Pharmacological Management of Chronic insomnia in Elderly
Dr. Vivien C Abad and colleagues have very vividly outlined Pharmacological Management of Chronic insomnia in Elderly. The article has appeared in the Journal of Drugs & Aging.
Chronic insomnia affects 57% of the elderly in the United States, with impairment of quality of life, function, and health. Elderly patients are more likely to face difficulty maintaining sleep than difficulty initiating sleep. The disease has financial implications as well as billions of dollars in direct and indirect costs of care.
Management of insomnia in these patients requires very careful evaluation and exclusion of an underlying medical or psychiatric condition. The main modalities of its treatment in the elderly are psychological/ behavioural therapies, pharmacological treatment, or a combination of both.
The Key Points are-
- Various speciality societies view psychological/ behavioural therapies as the initial treatment intervention.
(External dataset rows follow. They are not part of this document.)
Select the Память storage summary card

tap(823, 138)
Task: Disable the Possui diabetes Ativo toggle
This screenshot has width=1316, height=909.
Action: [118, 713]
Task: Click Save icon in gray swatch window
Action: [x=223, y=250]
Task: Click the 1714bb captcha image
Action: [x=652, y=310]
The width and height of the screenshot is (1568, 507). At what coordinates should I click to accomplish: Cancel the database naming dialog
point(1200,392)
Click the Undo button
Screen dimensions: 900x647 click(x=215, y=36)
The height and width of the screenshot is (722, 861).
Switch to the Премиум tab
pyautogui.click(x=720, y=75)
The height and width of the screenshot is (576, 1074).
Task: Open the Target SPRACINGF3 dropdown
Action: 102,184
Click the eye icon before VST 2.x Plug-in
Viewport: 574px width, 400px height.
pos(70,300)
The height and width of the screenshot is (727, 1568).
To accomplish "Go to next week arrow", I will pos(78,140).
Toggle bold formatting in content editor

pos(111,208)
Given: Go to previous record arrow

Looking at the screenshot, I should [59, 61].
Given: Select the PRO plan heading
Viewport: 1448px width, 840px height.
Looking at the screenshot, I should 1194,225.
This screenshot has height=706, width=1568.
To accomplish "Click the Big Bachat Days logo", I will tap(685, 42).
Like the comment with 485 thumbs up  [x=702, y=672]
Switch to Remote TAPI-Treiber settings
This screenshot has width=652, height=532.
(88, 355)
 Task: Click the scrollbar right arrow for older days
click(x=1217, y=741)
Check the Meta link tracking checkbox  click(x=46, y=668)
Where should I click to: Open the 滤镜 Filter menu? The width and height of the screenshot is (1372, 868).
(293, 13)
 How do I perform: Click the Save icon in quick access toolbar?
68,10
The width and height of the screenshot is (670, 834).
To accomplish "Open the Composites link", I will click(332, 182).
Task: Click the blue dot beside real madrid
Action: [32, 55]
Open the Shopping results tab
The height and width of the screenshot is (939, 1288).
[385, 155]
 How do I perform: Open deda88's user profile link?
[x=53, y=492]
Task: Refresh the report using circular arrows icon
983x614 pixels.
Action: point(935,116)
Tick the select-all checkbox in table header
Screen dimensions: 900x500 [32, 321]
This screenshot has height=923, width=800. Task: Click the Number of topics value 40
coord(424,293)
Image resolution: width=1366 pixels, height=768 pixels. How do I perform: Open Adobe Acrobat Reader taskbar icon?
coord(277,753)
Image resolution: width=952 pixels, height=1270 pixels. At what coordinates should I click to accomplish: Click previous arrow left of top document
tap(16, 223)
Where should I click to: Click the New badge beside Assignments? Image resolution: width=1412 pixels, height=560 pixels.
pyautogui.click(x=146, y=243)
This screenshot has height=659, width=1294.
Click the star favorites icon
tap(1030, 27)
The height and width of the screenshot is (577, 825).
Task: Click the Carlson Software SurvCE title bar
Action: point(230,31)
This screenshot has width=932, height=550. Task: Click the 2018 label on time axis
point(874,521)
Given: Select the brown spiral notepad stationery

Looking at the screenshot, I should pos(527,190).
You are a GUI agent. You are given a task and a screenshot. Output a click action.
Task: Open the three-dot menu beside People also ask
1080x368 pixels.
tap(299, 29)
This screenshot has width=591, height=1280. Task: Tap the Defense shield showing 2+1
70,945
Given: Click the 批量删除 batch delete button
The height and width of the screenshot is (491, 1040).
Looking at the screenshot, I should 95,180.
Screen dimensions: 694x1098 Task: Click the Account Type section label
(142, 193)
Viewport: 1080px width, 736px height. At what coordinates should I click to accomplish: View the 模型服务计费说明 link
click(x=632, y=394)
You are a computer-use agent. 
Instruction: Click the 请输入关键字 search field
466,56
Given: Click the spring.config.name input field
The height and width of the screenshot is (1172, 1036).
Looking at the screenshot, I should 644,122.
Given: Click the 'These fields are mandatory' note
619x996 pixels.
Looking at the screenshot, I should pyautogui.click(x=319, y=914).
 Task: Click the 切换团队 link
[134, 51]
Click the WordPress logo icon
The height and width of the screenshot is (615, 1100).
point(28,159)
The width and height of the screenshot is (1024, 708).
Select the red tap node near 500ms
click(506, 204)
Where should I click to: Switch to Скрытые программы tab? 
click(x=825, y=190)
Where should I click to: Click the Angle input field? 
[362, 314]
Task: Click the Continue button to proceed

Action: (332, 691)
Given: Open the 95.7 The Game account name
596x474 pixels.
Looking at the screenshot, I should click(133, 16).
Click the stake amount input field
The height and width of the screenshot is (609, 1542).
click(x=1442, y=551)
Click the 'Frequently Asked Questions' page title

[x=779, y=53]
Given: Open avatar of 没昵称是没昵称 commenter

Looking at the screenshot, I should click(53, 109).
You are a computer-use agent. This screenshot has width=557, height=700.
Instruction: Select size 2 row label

- Pharmacotherapy plays an adjunctive role when insomnia symptoms persist or when patients are unable to pursue cognitive behavioural therapies.
- Current drugs for insomnia fall into different classes:
2)Histamine receptor antagonists
3)Non-benzodiazepine gamma-aminobutyric acid receptor agonists,
The Food and Drug Administration (FDA)-approved drugs for insomnia mainly include suvorexant, low-dose doxepin, Z-drugs (eszopiclone, zolpidem, zaleplon), benzodiazepines (triazolam, temazepam), and ramelteon.
- The choice of a hypnotic agent in the elderly is symptom-based. Ramelteon or short-acting Z-drugs can treat sleep-onset insomnia. Suvorexant or low-dose doxepin can improve sleep maintenance.
- Eszopiclone or zolpidem extended release can be utilized for both sleep onset and sleep maintenance.
- Low-dose zolpidem sublingual tablets or zaleplon can alleviate middle-of-the-night awakenings.
- Benzodiazepines should not be used routinely.
- Trazodone, a commonly used off-label drug for insomnia, improves sleep quality and sleep continuity but carries significant risks.
- Tiagabine, sometimes used off-label for insomnia, is not effective and should not be utilized.
Non-FDA-approved hypnotic agents that are commonly used include melatonin, diphenhydramine, tryptophan, and valerian, despite limited data on benefits and harms.
- Melatonin slightly improves sleep onset and sleep duration, but product quality and efficacy may vary.
- Tryptophan decreases sleep onset in adults, but data in the elderly are not available.
- Valerian is relatively safe but has equivocal benefits on sleep quality.
- Phase II studies of dual orexin receptor antagonists (almorexant, lemborexant, and filorexant) have shown some improvement in sleep maintenance and sleep continuity.
- Piromelatine may improve sleep maintenance.
- Histamine receptor inverse agonists (APD-125, eplivanserin, and LY2624803) improve slow-wave sleep but, for various reasons, the drug companies withdrew their products.